Addressing the Berkeley protocol

How the Toolkit fares with regards to the Berkeley Protocol's criteria

The leading light in terms of what we're shooting for is the Berkeley Protocol on Digital Open Source Investigations. The Protocol defines an adequate preservation as respecting certain criteria.

Here's how the Digital Evidence Toolkit follows these guidelines:


Authenticity

"A digital item remains unchanged from when it was collected"

The Toolkit preserves content and authenticity proofs (SHA256 hashes of all files and bundles, a U.S. federal standard) separately and implements both the verification of an item and the lookup of a collection of items in the archive.

Availability

"The continual existence and retrievability"

The Toolkit ships with an example user interface implementing methods to retrieve and display content. See below: Renderability.

Identity

"The identifiability and distinguishability from other items"

All records are identified by the sum of their parts, as well as by their position in the chain of records, such as each identifier is unique.

Persistence

"The integrity and viability: the bit sequences must be intact"

The Toolkit never edits the original files but constantly relies on their identity: their bit sequence (see hashing above, in Authenticity)

Renderability

"The ability of humans or machines to use or interact with a digital item"

In addition to implementing a user interface demonstrating its programmatic equivalent, the file formats chosen by the Toolkit have been around for more than 25 years and protected by the W3C, a standards organisation

Understandability

"The ability to interpret and understand a digital item"

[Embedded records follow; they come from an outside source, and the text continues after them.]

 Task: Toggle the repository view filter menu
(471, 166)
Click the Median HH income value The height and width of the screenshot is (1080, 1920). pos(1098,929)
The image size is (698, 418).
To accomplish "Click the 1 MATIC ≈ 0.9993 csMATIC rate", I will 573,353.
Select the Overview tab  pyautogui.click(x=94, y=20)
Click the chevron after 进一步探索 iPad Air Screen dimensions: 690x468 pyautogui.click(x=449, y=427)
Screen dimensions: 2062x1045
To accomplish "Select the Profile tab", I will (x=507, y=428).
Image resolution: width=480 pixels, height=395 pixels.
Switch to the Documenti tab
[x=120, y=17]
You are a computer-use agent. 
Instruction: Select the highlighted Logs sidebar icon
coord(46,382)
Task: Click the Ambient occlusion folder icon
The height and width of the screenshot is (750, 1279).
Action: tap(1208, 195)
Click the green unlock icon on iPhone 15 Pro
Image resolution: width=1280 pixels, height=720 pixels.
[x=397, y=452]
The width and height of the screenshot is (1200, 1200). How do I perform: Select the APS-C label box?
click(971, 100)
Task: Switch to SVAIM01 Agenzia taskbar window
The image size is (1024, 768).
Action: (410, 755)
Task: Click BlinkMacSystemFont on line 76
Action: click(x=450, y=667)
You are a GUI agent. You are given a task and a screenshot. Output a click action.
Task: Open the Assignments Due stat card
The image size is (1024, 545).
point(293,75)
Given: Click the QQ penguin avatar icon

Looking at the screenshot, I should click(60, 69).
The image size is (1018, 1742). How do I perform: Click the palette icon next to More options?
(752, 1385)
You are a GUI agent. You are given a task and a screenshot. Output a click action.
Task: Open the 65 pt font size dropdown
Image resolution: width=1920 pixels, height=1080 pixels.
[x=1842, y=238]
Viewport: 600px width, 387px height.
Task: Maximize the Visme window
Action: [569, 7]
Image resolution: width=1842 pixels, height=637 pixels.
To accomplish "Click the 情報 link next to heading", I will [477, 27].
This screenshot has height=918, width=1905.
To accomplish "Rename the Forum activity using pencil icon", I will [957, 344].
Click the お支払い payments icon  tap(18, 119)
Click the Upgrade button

The Toolkit captures items as they were understood by the researcher/case builder, and exposes them to the user again.
A number of investigation-specific issues are also noted by the Protocol and are at the heart of the Toolkit, driving its features:

Chain of custody

"The chronological documentation of the sequence of custodians of a piece of information or evidence"

By leveraging the ledger technology, the Toolkit implements a perfect log of everything that happens to the archive as it grows. The resulting log is immutable and as an implementation of a Merkle Tree, further intertwines each record's history with others' in the chain.

Evidentiary and Working copies:

"A working copy should be created and stored separately so that investigators can work with the copy, rather than the original. Any and all changes to the item, including the making of copies, should be documented"

While accessing the originals manually is possible, the Toolkit and its user interface both implement the generation of working copies, on request. Automatic creation at the moment of addition to the archive is also possible. All changes can be documented in the ledger – see above: Chain of custody.

Storage

"Helps ensure the persistence of digital items and the ability to find and retrieve them"

The Toolkit is built as a general-purpose solution where file management can be accomplished in different, from sensitive investigations conducted on one machine to full storage in the cloud from the point of record. We aim to leverage cloud technology and multiple duplication across data-centres to increase the reliability of the access to the originals.